Marketing Digest

Matt Cutts: Focus on Clarity When Creating Content

SEO 101 with Matt Cutts: When Creating Content, Focus on Clarity

Producing great content that will rank well on Google’s SERPs has always been a challenge for content marketers. While many content marketers focus on producing high-quality, optimized content, some forget the importance of producing content that is both accessible and comprehensible for readers.

In a Google Webmasters video dated February 26, 2014, someone asked Google’s Matt Cutts if Google is more inclined to rank content that is easier to read or more scientific in nature.

Cutts admitted that he “spent more time thinking about [this question] than [he] did a lot of other questions [that day]”. Cutts went on to admit that “the clarity [of what a person writes] matters a lot”.

Cutts stated that if topics (no matter how technical or scientific) cannot be explained clearly to a 6th grader, than the person teaching the topic probably did not understand it well enough. He noted the times he would go searching for answers on Wikipedia, but would encounter pages that were “way too technical” and littered with “hyper-scientific terms”. While factually accurate, such content want “not all that understandable.”

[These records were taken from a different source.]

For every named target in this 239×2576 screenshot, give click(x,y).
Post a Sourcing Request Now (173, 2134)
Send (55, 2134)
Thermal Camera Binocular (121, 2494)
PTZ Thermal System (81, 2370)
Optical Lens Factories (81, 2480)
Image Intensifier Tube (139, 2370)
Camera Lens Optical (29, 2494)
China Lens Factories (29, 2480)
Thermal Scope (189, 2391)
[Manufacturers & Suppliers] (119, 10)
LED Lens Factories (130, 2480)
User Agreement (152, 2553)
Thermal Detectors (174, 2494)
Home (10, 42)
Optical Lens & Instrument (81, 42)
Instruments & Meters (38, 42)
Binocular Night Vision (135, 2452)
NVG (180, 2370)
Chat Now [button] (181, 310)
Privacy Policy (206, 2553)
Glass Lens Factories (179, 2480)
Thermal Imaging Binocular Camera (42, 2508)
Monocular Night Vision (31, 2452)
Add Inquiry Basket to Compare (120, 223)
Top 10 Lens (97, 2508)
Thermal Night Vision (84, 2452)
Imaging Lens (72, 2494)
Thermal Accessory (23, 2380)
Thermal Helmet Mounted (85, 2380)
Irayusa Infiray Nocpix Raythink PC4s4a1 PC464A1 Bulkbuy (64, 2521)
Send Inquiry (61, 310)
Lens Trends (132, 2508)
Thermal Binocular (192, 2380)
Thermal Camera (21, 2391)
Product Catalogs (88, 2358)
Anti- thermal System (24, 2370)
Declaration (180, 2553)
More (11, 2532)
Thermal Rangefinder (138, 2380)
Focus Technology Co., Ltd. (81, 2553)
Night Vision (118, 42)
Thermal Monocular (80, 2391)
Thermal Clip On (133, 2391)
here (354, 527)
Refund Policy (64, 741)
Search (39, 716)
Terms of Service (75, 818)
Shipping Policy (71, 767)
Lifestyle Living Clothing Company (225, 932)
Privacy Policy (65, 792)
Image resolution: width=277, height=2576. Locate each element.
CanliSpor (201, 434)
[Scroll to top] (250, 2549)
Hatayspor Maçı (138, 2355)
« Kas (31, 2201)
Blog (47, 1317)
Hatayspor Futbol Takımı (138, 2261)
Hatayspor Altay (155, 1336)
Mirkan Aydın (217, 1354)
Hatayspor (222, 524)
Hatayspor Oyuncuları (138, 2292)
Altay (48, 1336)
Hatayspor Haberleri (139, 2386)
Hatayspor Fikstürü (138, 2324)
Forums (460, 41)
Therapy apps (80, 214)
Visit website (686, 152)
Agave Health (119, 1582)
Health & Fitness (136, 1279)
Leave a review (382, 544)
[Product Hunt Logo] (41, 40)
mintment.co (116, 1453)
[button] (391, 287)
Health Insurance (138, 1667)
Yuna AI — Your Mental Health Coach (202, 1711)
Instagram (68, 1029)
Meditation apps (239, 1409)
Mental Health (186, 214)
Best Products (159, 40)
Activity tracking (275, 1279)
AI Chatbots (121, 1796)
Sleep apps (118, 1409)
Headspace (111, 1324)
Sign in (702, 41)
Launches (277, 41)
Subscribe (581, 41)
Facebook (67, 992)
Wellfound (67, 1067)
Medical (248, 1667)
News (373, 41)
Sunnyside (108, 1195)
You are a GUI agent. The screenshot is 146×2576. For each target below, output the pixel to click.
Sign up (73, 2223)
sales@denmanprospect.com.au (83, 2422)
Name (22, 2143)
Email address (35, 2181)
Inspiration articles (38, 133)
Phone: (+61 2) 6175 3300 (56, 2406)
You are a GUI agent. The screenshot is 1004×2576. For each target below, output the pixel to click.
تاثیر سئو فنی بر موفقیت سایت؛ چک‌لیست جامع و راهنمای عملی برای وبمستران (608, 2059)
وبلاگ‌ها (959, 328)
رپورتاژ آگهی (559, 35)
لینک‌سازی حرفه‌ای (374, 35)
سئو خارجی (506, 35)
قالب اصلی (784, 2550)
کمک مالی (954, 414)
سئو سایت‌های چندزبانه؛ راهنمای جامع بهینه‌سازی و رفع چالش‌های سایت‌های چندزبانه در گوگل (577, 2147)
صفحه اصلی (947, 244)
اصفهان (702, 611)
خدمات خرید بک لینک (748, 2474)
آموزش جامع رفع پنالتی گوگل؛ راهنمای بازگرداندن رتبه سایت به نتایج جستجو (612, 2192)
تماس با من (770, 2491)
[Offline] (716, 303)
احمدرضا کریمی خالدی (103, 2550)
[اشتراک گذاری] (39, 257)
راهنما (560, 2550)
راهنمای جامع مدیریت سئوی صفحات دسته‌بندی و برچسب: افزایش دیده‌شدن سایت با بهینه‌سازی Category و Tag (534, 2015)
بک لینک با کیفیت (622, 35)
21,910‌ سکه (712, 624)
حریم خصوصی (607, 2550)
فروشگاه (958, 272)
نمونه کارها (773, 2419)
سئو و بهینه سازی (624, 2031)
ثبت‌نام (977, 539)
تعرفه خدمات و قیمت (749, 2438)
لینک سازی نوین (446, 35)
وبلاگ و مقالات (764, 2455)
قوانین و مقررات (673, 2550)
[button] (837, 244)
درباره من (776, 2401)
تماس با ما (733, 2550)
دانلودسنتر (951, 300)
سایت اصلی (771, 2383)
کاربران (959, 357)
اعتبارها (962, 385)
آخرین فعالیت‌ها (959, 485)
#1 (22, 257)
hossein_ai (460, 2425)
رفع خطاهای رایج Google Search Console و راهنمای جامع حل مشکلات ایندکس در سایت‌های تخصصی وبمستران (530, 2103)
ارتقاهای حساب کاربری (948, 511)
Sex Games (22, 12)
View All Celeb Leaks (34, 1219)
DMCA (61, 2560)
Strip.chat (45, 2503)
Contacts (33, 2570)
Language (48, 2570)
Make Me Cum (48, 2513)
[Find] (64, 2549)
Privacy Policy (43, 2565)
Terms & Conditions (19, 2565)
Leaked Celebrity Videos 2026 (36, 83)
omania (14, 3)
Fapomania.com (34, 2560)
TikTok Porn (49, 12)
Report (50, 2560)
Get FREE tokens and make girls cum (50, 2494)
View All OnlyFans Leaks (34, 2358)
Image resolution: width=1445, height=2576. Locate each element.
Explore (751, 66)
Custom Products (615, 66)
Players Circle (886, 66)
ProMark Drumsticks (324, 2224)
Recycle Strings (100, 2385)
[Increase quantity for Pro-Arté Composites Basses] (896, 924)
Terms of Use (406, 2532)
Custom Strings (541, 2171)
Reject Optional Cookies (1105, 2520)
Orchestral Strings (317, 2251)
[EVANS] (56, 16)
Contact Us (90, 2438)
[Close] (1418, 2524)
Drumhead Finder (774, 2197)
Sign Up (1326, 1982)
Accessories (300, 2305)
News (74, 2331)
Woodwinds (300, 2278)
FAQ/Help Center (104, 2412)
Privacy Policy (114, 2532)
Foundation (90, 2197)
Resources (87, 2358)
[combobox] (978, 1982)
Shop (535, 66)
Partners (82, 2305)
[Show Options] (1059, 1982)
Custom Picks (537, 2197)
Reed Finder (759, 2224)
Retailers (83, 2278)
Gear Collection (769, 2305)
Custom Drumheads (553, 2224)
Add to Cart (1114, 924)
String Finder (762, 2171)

He referenced the popular Explain Like I’m Five subreddit as one example of simplified explanations that the average person would understand. Aside from emphasizing clarity, Cutts affirmed that it is advisable to also add the correct scientific terms and industry jargon associated with the topic. Moreover, Cutts advised content creators to find an angle that would entice the reader or get them to truly understand the content, and avoid presenting them with “an opaque wall of scientific stuff”.

“If you’re saying something important but you can’t get it across, then sometimes you never got it across in the first place,” said Cutts. On the other hand, if a page is meant for industry professionals, it might make sense to have a page that uses industry terms familiar to the target audience.

Nevertheless, regardless of who the content is for, Cutts says that making the content as natural sounding as possible would benefit all readers, and is more likely to last longer than “something that’s…just a few scientific mumbo jumbo stuff.”

When creating content, do you focus more on technicality and accuracy, or readability and accessibility?